### What to produce
Take the line with "SwimFin Simdyna, Lila (43, 2200)" and the rest of the lines after it, to the end of the entries, and restate them exactly.

### Collected data entries

*** Block opens ***

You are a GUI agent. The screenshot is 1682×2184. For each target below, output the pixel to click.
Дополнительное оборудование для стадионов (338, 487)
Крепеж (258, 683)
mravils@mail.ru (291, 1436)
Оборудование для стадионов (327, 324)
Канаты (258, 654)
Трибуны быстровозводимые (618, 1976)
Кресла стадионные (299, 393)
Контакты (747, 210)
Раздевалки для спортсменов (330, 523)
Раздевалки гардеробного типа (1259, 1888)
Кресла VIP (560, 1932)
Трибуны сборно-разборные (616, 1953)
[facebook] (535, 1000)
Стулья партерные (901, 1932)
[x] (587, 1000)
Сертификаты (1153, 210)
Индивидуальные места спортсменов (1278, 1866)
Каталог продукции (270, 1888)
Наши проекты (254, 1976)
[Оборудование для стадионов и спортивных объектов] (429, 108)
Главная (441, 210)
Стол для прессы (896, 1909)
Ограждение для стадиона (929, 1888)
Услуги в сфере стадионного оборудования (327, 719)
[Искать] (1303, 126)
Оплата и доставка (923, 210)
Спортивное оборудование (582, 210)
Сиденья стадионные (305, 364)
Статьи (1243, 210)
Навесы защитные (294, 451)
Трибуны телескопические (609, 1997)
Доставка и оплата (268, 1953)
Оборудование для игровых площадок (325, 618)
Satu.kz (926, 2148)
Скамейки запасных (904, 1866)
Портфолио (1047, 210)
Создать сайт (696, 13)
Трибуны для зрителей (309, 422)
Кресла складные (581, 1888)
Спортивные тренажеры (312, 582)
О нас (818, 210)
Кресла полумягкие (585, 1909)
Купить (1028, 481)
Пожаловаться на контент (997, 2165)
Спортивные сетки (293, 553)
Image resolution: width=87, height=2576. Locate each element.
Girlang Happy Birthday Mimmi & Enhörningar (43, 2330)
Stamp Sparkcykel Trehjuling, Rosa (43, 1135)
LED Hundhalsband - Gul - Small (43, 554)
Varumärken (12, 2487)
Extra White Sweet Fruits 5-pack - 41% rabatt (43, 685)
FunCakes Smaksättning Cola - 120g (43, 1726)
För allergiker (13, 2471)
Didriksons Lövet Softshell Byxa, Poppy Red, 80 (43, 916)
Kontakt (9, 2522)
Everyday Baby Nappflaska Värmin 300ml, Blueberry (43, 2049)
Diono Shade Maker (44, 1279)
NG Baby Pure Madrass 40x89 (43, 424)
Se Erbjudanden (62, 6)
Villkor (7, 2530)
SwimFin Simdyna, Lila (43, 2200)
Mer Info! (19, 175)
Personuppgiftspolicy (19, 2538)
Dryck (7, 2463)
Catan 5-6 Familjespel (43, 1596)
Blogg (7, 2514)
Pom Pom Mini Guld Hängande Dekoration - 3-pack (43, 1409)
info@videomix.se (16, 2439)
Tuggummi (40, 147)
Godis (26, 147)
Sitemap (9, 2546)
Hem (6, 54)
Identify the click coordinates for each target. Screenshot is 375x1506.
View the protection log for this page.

*** Block closes ***

### Task solution
SwimFin Simdyna, Lila (43, 2200)
Mer Info! (19, 175)
Personuppgiftspolicy (19, 2538)
Dryck (7, 2463)
Catan 5-6 Familjespel (43, 1596)
Blogg (7, 2514)
Pom Pom Mini Guld Hängande Dekoration - 3-pack (43, 1409)
info@videomix.se (16, 2439)
Tuggummi (40, 147)
Godis (26, 147)
Sitemap (9, 2546)
Hem (6, 54)
Identify the click coordinates for each target. Screenshot is 375x1506.
View the protection log for this page.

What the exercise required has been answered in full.